The Scott has impressed Nissan chiefs with his early forays into club level motorsport and will drive a Nissan GT-R NISMO GT3 car in the 2014 British GT Championship.
“The ultimate goal of the programme will be to get Sir Chris back on the podium and progress to competing with Nissan in 2016 at the Le Mans 24 Hours – the world’s most famous endurance race,” a Nissan spokesman said.
Nissan already had a relationship with Hoy – who sealed his place among the greats of British sport by winning his fifth and sixth gold medals on the boards of London’s Olympic Velodrome at the 2012 Summer Games – as a backer for Team GB and ParalympicsGB programmes.
“When we sat down to discuss the relationship, we talked about how we could make things a two-way street,” Hoy said. “When I learned what had been achieved through Nissan’s Driver Development Programme I was keen to take my enthusiasm for motorsport to the next level.
“This won’t be easy – but I could not turn down the chance to give it a go. My ultimate ambition is to race at Le Mans. That is the dream, but I’m taking this one step at a time.”
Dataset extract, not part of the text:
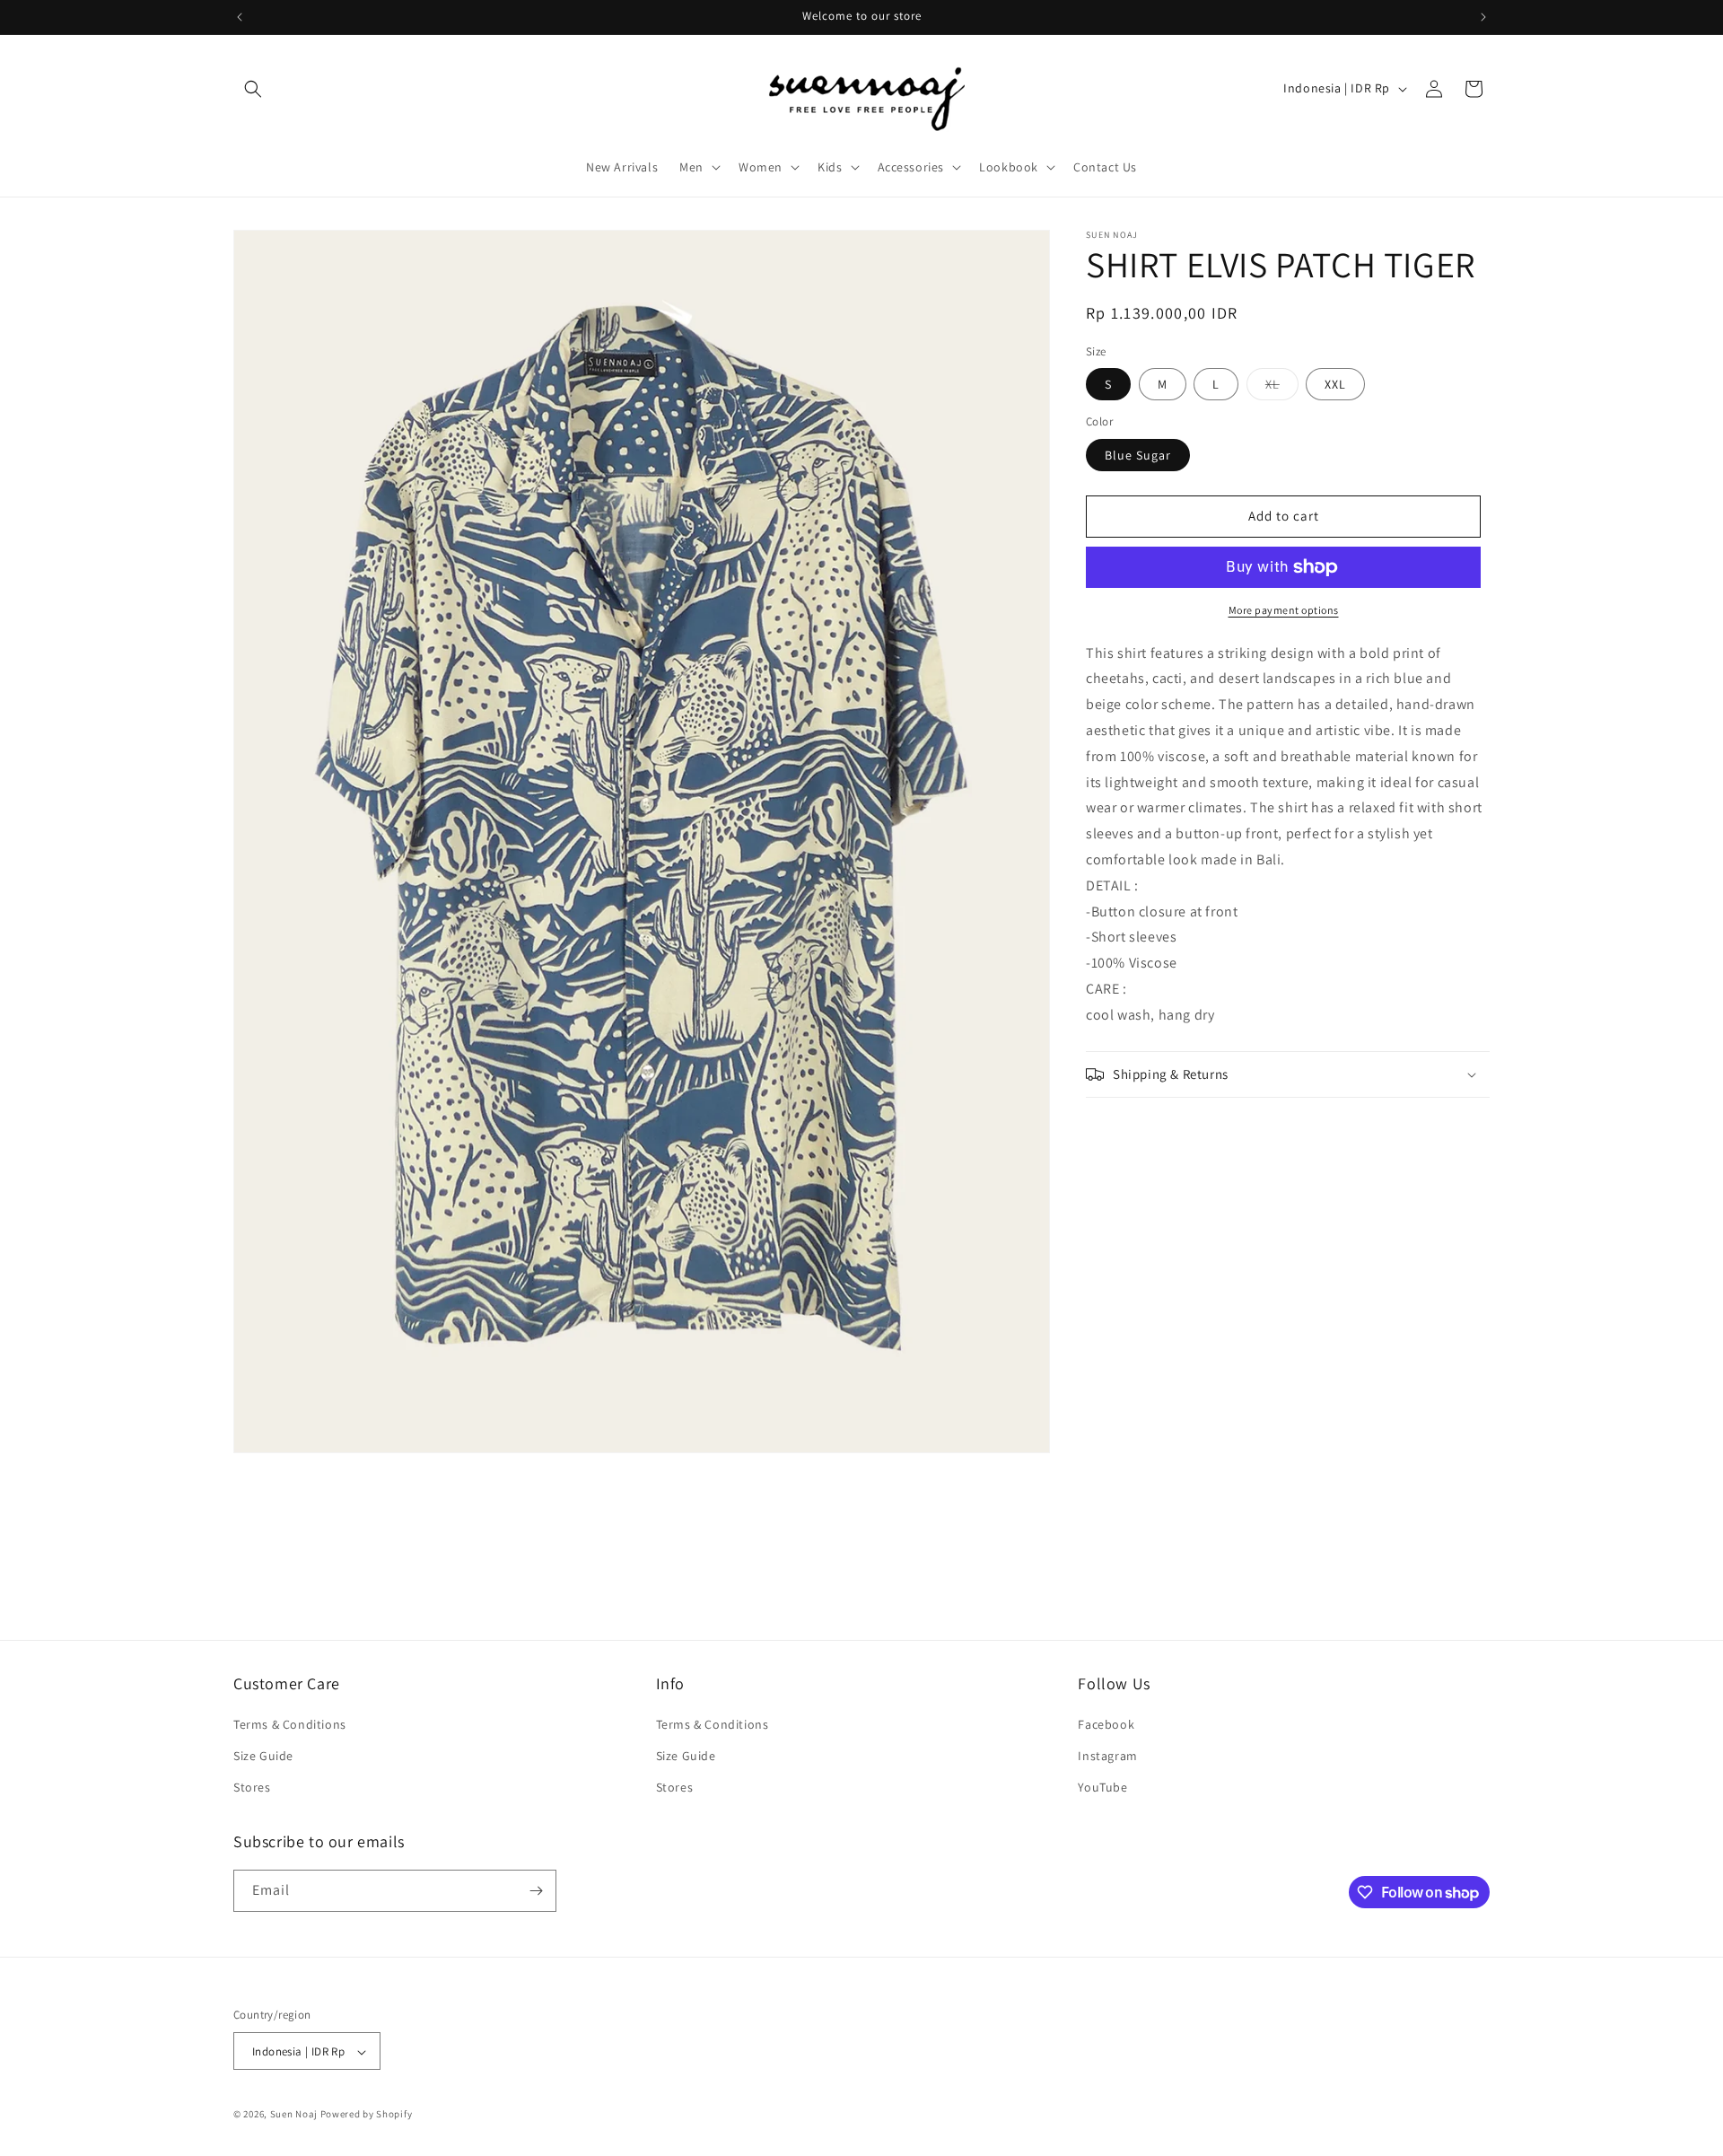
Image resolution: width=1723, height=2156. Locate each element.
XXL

Hoy will take a seat alongside racing driver Alex Buncombe in the RJN Motorsport Nissan Team. He will drive a Nissan GT-R NISMO car, designed for racing in the GT3 classification.
He will cut his teeth in the 2014 British GT Championship, and is expected to compete in all seven rounds. The series begins next weekend, on the Easter bank holiday (April 19 to 21), at Oulton Park, Cheshire. Hoy will race as a ‘bronze’ driver – a new experience for a man used to gold.
“This makes perfect sense to us,” said Nissan’s Director of Global Motorsport, Darren Cox. “The Le Mans 24 Hours is the Olympics of motorsport so who better to take on an epic challenge such as this.”